By: anon (anon.delete@this.anon.com), August 29, 2014 3:49 pm
Room: Moderated Discussions
Aaron Spink (aaronspink.delete@this.notearthlink.net) on August 29, 2014 7:35 am wrote:
> Howard Chu (hyc.delete@this.symas.com) on August 28, 2014 9:17 pm wrote:
> > Pretty good comparison of x86, PPC, and ARM here http://preshing.com/20140709/the-purpose-of-memory_order_consume-in-cpp11/
> >
>
> That's a pretty excellent example of what I was talking about.
While I don't disagree that you could always find these kinds of cases -- exactly because the different ISA constraints allow optimization effort to be allocated differently -- I'm not *entirely* happy with the numbers.
I mean, they're interesting for what they are, but firstly, that powerpc core is an old core. It's a pentium4-era core. Now the pentium4 cores would probably do reasonably well on this test too, but nobody would say they don't have horrible performance cases as well, dispite being strongly ordered. Try an atomic operation and it would probably take hundreds of cycles.

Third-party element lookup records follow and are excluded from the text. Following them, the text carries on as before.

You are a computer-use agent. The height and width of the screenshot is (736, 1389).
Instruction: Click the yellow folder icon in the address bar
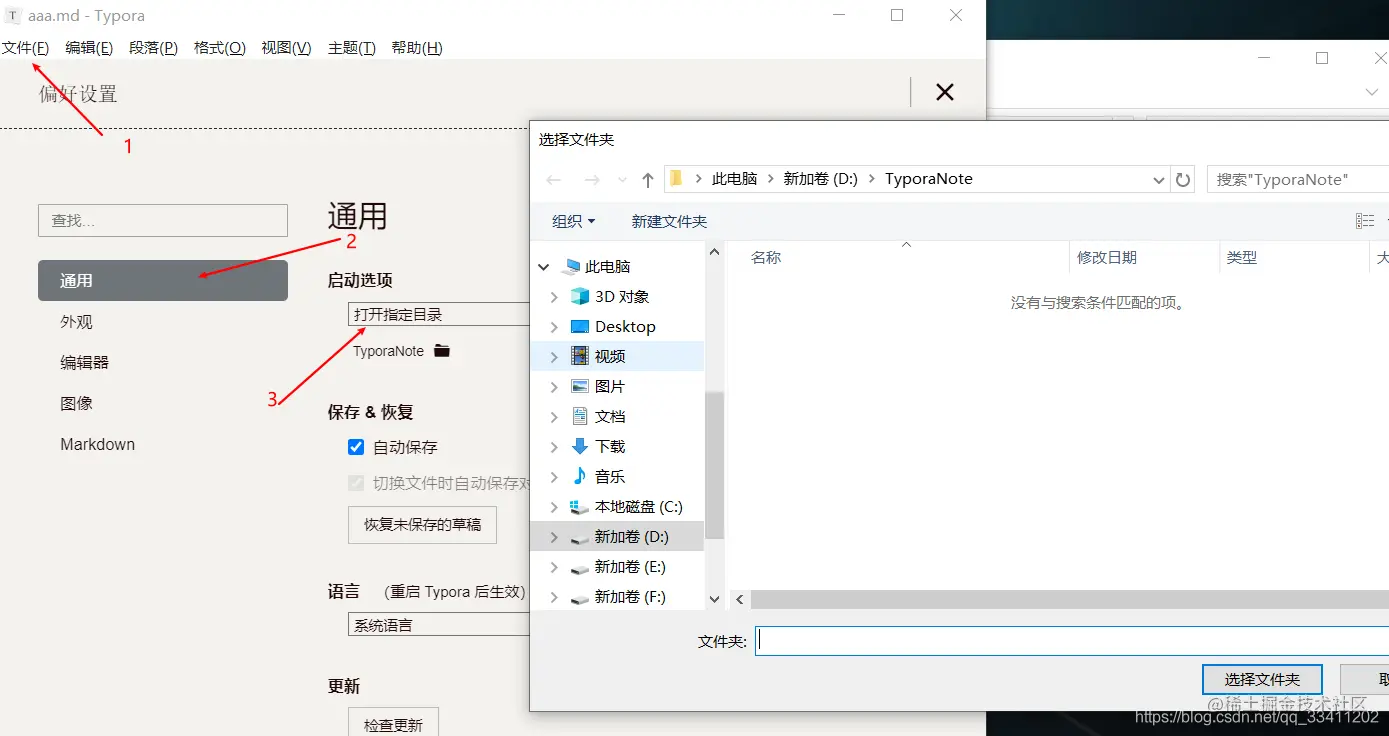click(676, 178)
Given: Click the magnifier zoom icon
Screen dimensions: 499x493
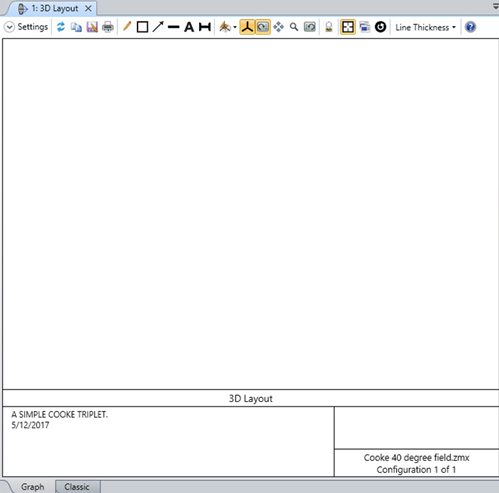Looking at the screenshot, I should click(x=294, y=27).
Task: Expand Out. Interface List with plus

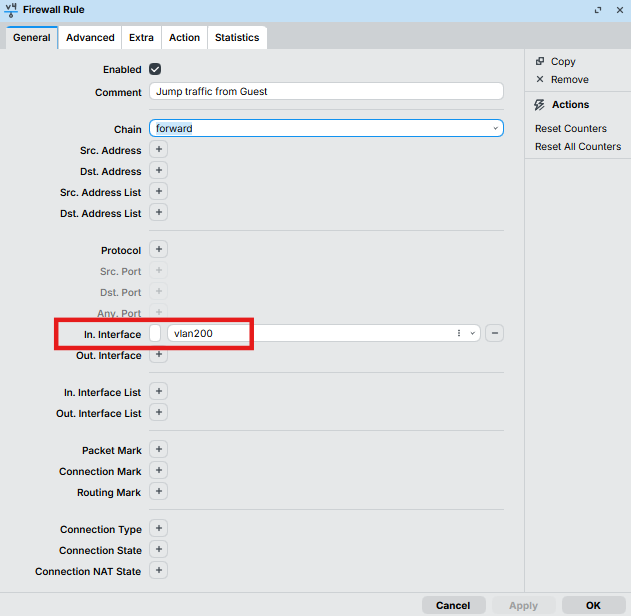Action: [x=159, y=412]
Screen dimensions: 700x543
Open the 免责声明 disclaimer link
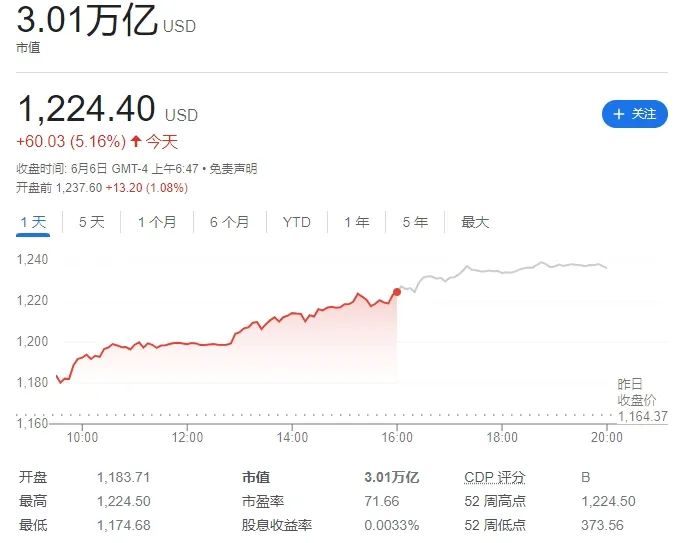point(233,169)
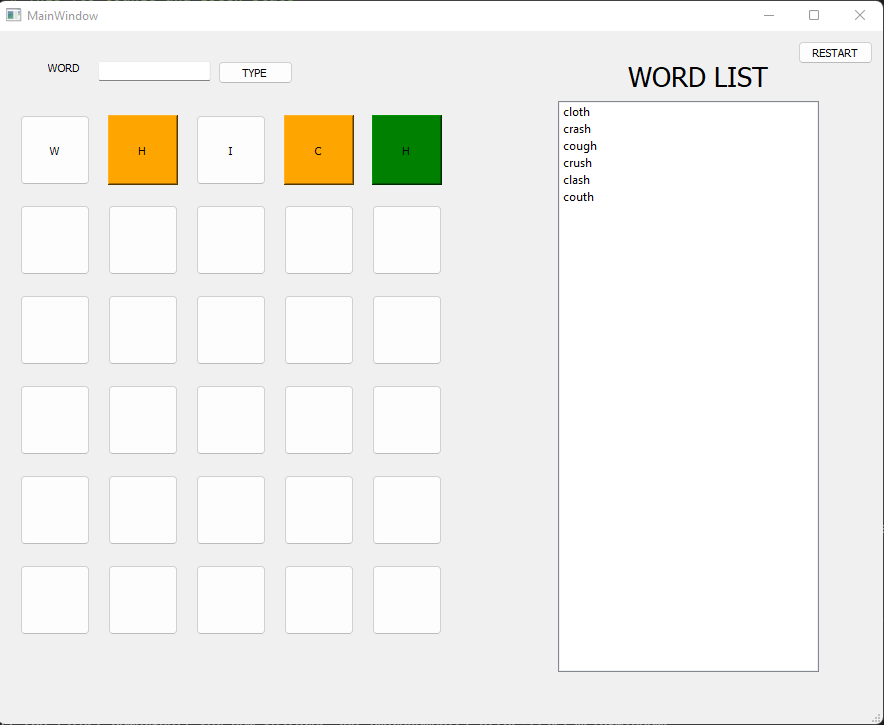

Secondly, compare; branch; isync is not the nicest way to implement read-read ordering on powerpc. isync is not simply memory barrier so much as a hammer. It means basically end speculative execution until the isync instruction is executed. They put it after the branch which depends on the result of the first load, which effectively means no other loads (or anything else) will be executed until then.
64-bit powerpc ISA has an instruction called lwsync, which really should be used instead of cmp;bne;isync, although IBM's own code has used the isync style barrier for this in the past, I suspect that's something of a holdover from before lwsync was added. I note in 2.07 of the ISA that lwsync is suggested for acquire barrier when dealing with cacheable memory.
Now you take that loop and run it with lwsync on a POWER8, and I would not be surprised if it is still significantly slower than the i7, so while I don't think the numbers here are good, I agree with your idea that you would expect barriers to be more expensive on hardware implementing weak memory ordering. I just disagree that's necessarily a bad thing, and it's IMO impossible to draw that conclusion if you're just looking at a microbenchmark.
>
> Its why although a weakly ordered model is naively very attractive from a hardware perspective, I would
> still choose to make any new architecture strongly ordered and makes the strongly ordered cases fast.
> Weak ordering is deceptive. Because to make it robust, you have to handle all the hard cases which means
> you have to basically have all the hardware that you would have in a strongly ordered MOM. But because,
> for the majority of test/performance cases you'll look at, it doesn't matter, it will naturally be a low
> priority and you won't actually run into the real issues until you hit real hardware.
>
> AKA Strongly ordered MOM is better because its worse.
> Just another one of those lovely hardware paradoxes.
>
> This also carries over into atomic. LL/SC from a hardware perspective is easy/simple. But overall its worse
> than doing the full set of real atomics. In theory LL/SC is better and can do everything, but because its better/easier,
> it generally ends up worse. And as we get into the future of a large number of cores per chip and start getting
> software that is actually coherent on those cores, the advantages of the hard atomic and the capability to leverage
> them to the fabric will likely win out. There is no reason why a FETCH_ADD has do be done at the core. In
> fact, in many cases it makes sense to do the FETCH_ADD where the line is located. AKA, ship the atomic, not
> the line. And this doesn't just apply at the coherence level, it makes just as much sense at the message passing
> level. And in both cases, it should be a performance and power win.
>
> Howard Chu (hyc.delete@this.symas.com) on August 28, 2014 9:17 pm wrote:
> > Pretty good comparison of x86, PPC, and ARM here http://preshing.com/20140709/the-purpose-of-memory_order_consume-in-cpp11/
> >
>
> That's a pretty excellent example of what I was talking about.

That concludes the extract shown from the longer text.